Putting pen to paper again

I grew up as a left-hander before they really had very many left-handed things, so I learned to use many things like scissors in my right hand or both hands. I also used a lot of right-handed desks, which may explain the hook. I like to think it caused me to look at things in life from more than one perspective.

I'm an engineer and computer scientist, not a writer or artist, although I do love design and trying my hand at design. Recently, I've been trying to do more design and so started to revisit the tools. I used to draw a lot more, mostly cars, but I never pursued it enough. I dug out my old drafting tools, and even though I never did much with them outside of school, I felt their draw.

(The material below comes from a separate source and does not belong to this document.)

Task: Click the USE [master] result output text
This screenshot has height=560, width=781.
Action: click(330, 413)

Then I remembered for a long time I had been wanting to find a pen for daily use that wasn't so difficult to write with. I'd come close with the Pilot G-2 which weren't too bad much of the time, but being left-handed, the long dry time was not great, they would often skip, leak and were a bit sloppy. Another thing I enjoy a lot is podcasts, and I must have been listening to one of Myke Hurley's old 70 Decibels network shows an heard a cross-promotion of his Pen Addict podcast with Brad Dowdy that did the Pen Addict blog. Suddenly, I'm binge-listening and immersed in a new world. I'm nowhere near fountain pens yet. I'm probably too lazy for those; heck, I find a capped pen almost too much trouble.

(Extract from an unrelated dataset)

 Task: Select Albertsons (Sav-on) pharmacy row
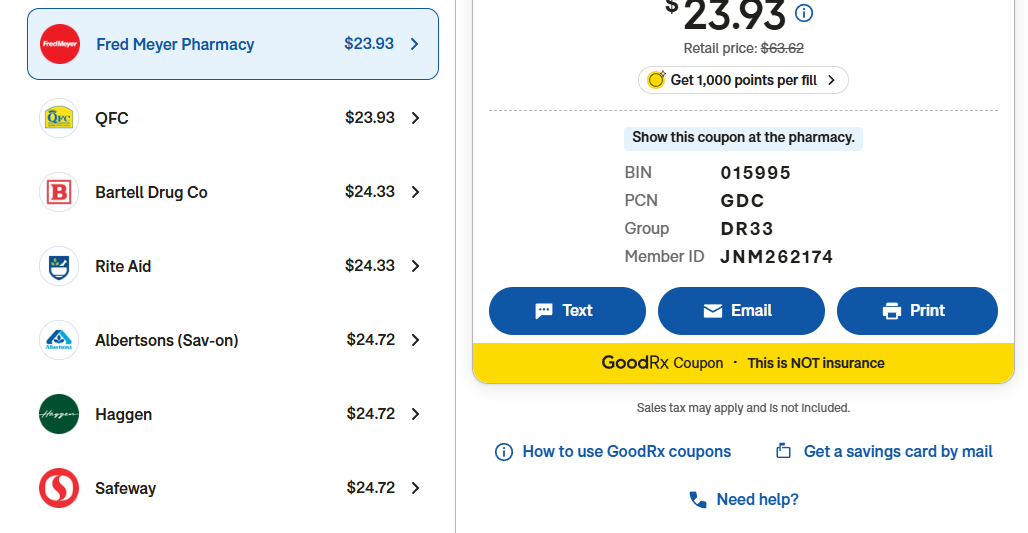click(233, 340)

Soon, I was seeking better paper and on to my first Field Notes notebooks. This uncovered a slight notebook addiction, and soon I had more notebooks than I could use. Yes, the pens were piling up as well. This is all normal for a geek when they wade into something new; they are all over the space seeking the optimal. But I wasn't just obsessing about pens. It was a resurfacing of some old interests never thoroughly explored.